The school board suggested school principals prioritize the lists then the members would tour the district in October to finalize which items to take to the public in March for a vote.
“We have to plan for future,” said Titensor. He believes the district should also be looking for land to purchase for future expansion.
Teacher Amy Marshall reported that the teachers raised funds for a scholarship to be awarded to a senior by raffling off a quilt.
Gee and district staff were praised for a smooth start to the school year, and Roberts noted his appreciation for the district’s athletic coaches.
“Just watching the sacrifice that a lot of these coaches make — they don’t really make any money, but you can really see that these coaches love these kids. Long games, getting home in middle of night — hats off to all these coaches for effort they put in. We really do have great sports programs,” he said.
Christensen noted that the Preston Education Foundation recently raised $6,100 for the district and that the Oakwood’s gymnasium floor has been repaired and resurfaced.
Dayton’s City council meeting began with the introduction of Jennifer Sage as the new city clerk in training. Longtime clerk Elva Atkinson will be working with Sage until she is ready to retire.
There was a brief discussion over the council’s decision to leave the Magic Jack phone company due to poor service. Both Councilwomen Lain Telford and Anna Mae Ward had poor experiences with their customer service. Lain said she spent 45 minutes on the phone with them before giving up.
The council has renewed the year-long ban on water hookups for the 2020 year. This is due to the city being unable to get the funding for new water sources. Mayor Melvin Beutler hopes to have the funding sorted out by 2021 but is not holding his breath.
Attorney Steven Fuller came to the meeting to help the council with the legal knot that is the old Kent houses. Brett Hyde, the lands new owner, brought his plans to demolish the two old houses and build two new ones, to show Fuller. The key problem is one of frontage, access to a road. The shape of the property has one of the old houses tucked back behind another property.
The council discussed at length the possibilities of a variance, an exception to the standard city code. Fittingly enough, variances, being exceptions, are exceptionally rare. The reason for this rarity, said Fuller, is that, “the exception will swallow the rule,” should variances be freely given.
This leaves Hyde with three options. He could apply for the variance to the road requirements and if it is approved build the houses as he originally planned. He could also take advantage of the land’s current set up and rebuild the houses where they currently are and how they used to be set up, this is due to what is called a Grandfather Clause, where old laws and arrangements are allowed to stand. Finally he could just build one big house.

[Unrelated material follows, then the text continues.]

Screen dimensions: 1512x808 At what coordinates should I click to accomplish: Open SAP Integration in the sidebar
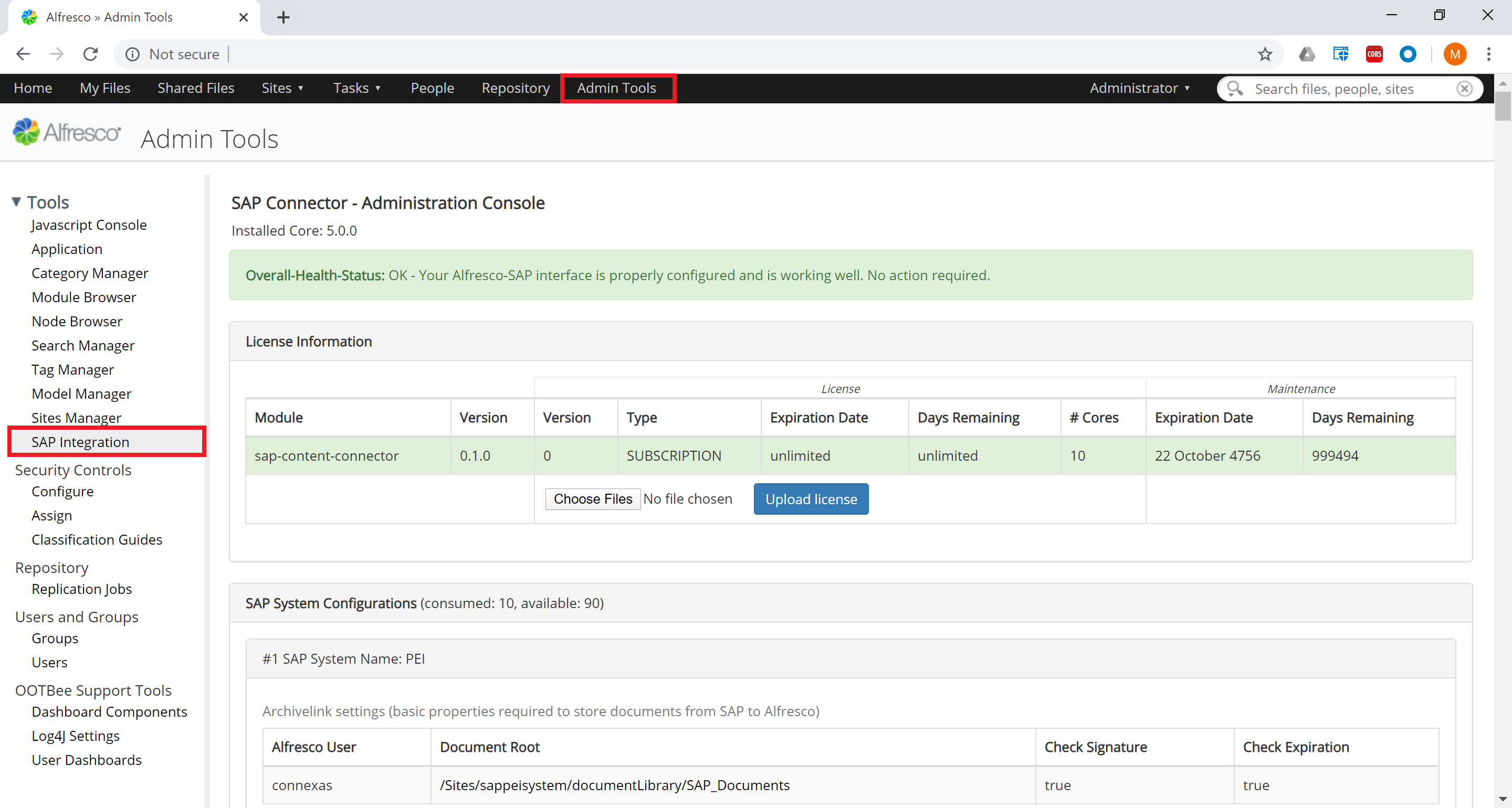80,442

Last month a member of the council off-handedly recommended that Hyde call the fire department to run a training exercise in the houses. This month he told the council that since the roof has old tar shingles it can’t be burned by order of the Environmental Protection Agency. So that particular demolition option went up in smoke.
Next, Lisa Duskin-Goede, a representative of The Bear River Heritage Area (BRHA), requested the council’s support for legislation for national recognition and subsequently more funding.The BRHA is a heritage tourism group, whose mission is, “to identify, enhance and sustain the natural, cultural and economic heritage of the Heritage Area.” This heritage area consists of counties in Utah and Idaho: Box Elder, Cache, Rich, Bear Lake, Caribou, Oneida and Franklin. The projects they work on include building restoration, gravestones, walking paths, and small museums.
The October city council meeting is set for the 17.